Her new exhibition includes mementos like the bottle of turtle oil (here, sunflower oil) that Lyn Robertson, Dougal’s wife, put to great use on board, as well as an array of sea creatures. A 22-foot-long, to-scale paper orca covers one wall, while wire sculptures of the dorados that provided the family with some food and water (horribly dehydrated, they sucked the eyeballs) hang from the ceiling. A painted outline of the dinghy on the gallery floor underscores how painfully cramped it would have been.

Early on, she reached out to Douglas Robertson, who was 18 at the time of the shipwreck, to see if he’d be willing to speak with her a few times about his experience. (There were six on board, including his younger twin brothers and a college graduate accompanying the family; all survived.)




Now 66 and an accountant in London after a career in the Merchant Navy, Robertson offered to speak with her each of the 38 days. “I nearly fell out of my chair with happiness,” she said, recalling it as her dream structure for the project.

Reached in London by phone, Robertson explained that his motivation was actually practical; short calls would fit his schedule better than a few marathoners. “But we ended up with 38 very long conversations,” he said, laughing. “She asked very good questions I haven’t been asked before.”

In the audio clips, now online, the artist asks where they got the wood for their spear (a boat seat) or who drank the turtle blood first (Dougal). Later, she wonders how they resisted drinking seawater. (Calling it “brine” helped, he said.) But by the end they sound more like old friends, laughing and crying together while Robertson read passages from his own book.

“The challenge of this show was that I was an odd combination of journalist, archivist, anthropologist, historian, museum curator, biographer and fact-checker — with 'artist' being the umbrella term that allows you to do all of these things,” she said. “I’m not bound to the same final destination as a journalist or historian would be, but there is a sort of ethics to this project for me.”

Veronica Roberts, a curator at the Blanton Museum of Art in Austin, Texas, who organized Katchadourian’s 2017 show “Curiouser,” pointed out that “being curious is her job as an artist. I love the way she follows these irrational ideas rather rationally, all the way to the end.”

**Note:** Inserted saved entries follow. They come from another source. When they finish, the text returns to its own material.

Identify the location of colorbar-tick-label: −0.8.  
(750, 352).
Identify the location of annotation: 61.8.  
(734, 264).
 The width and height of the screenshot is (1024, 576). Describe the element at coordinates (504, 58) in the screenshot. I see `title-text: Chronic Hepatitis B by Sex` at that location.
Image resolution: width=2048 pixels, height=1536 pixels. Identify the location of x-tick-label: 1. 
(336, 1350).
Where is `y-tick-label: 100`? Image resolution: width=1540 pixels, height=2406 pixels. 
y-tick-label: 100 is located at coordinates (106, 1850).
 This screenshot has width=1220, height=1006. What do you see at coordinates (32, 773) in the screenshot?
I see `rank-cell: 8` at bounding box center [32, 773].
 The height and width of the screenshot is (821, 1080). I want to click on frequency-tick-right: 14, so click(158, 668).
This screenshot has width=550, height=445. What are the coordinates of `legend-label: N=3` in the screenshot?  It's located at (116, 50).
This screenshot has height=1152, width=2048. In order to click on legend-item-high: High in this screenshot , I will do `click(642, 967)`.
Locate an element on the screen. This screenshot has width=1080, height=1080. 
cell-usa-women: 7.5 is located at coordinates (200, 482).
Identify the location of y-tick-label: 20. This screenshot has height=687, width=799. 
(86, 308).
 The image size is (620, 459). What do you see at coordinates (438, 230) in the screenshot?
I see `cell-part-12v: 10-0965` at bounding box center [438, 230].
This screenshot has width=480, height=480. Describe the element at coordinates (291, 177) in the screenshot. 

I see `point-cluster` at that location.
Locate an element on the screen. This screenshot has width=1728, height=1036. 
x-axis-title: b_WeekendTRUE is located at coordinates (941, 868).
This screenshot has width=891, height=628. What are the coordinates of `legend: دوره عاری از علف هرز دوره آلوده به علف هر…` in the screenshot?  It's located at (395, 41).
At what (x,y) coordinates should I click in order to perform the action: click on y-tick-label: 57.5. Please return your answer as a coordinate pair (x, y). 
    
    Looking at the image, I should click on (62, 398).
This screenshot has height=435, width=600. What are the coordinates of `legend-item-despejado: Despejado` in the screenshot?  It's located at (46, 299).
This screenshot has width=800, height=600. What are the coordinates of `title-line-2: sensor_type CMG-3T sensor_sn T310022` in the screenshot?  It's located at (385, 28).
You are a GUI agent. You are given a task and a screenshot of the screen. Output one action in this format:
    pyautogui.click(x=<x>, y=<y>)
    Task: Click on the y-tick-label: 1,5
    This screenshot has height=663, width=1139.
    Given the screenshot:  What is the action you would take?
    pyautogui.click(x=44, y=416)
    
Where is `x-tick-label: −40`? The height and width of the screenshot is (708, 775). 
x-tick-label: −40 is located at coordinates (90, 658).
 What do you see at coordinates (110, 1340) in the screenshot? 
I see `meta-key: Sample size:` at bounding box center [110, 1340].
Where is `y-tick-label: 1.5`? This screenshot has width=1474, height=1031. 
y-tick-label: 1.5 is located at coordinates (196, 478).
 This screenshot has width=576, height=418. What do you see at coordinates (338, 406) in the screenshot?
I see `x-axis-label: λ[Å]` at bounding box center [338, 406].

One result is that Katchadourian went overboard researching details. After she made the paper orca, she mailed it to Robertson for his input. “It made me shiver when I opened it — that exact color gray, just forward of the dorsal fin, is what hit our boat,” he said. She consulted biologists to deduce the species of turtle the family ate (olive ridleys or hawksbills). He said she was the first person to figure out they were rescued July 22 and not July 23.

Some of Katchadourian’s other projects, like “Seat Assignment,” are ongoing, and she doesn’t think this one is finished, either. She’s still trying to track down the high school students in Miramar, Florida, who made the dinghy as a school project before it was sold to the Robertsons. And she’s also trying to locate photographs of the Toka Maru, the Japanese fishing boat that rescued the family. She is determined to show the project again in London in 2022, the 50th anniversary of the shipwreck, “so the Robertsons can come and see it.”